- _YOUR INSTRUCTIONS_
When the line with "Shipping & Returns (663, 1685)" appears below, start repeating lines exactly, and keep going through the line with "For every named"; add nothing outside that span.

Data excerpts
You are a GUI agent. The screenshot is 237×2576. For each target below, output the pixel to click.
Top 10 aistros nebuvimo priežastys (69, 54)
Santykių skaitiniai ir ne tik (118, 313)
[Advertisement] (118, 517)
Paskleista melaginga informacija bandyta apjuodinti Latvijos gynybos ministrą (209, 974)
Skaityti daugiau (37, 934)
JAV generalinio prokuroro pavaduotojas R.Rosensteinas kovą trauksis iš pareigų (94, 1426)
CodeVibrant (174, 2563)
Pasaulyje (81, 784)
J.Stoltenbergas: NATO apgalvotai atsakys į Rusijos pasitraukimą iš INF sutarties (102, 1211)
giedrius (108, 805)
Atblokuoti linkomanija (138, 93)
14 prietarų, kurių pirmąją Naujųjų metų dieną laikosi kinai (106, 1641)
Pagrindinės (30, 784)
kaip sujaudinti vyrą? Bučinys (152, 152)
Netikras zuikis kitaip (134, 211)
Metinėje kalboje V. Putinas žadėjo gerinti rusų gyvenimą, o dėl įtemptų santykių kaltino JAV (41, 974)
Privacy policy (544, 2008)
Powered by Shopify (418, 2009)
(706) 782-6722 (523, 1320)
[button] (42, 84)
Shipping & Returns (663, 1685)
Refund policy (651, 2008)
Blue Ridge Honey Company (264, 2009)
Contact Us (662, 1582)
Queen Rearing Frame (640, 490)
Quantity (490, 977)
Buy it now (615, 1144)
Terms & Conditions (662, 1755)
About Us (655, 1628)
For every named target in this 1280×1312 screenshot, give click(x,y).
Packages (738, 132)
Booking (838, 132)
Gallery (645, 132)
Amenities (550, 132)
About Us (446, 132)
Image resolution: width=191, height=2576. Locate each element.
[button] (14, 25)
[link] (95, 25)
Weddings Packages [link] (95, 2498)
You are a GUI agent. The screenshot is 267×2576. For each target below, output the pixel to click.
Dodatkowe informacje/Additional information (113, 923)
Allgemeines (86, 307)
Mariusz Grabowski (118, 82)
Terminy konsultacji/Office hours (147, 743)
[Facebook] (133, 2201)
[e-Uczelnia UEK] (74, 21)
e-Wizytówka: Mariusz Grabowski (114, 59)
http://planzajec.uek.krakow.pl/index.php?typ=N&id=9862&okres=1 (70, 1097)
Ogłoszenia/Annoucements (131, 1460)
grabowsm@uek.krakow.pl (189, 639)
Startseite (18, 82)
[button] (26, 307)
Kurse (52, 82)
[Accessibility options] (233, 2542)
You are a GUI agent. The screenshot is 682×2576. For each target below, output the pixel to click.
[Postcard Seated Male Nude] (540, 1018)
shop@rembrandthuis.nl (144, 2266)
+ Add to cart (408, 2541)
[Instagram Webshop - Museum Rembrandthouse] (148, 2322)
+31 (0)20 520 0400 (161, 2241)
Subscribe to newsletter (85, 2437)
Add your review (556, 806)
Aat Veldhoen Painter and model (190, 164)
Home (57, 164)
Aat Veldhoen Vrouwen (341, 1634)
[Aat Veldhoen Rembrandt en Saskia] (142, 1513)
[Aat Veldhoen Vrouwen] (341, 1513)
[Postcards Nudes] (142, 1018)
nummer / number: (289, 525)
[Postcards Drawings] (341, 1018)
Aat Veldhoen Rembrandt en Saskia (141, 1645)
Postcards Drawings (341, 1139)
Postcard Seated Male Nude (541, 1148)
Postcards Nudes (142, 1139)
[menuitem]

- _RESULT FOR THIS TASK_
Shipping & Returns (663, 1685)
Refund policy (651, 2008)
Blue Ridge Honey Company (264, 2009)
Contact Us (662, 1582)
Queen Rearing Frame (640, 490)
Quantity (490, 977)
Buy it now (615, 1144)
Terms & Conditions (662, 1755)
About Us (655, 1628)
For every named target in this 1280×1312 screenshot, give click(x,y).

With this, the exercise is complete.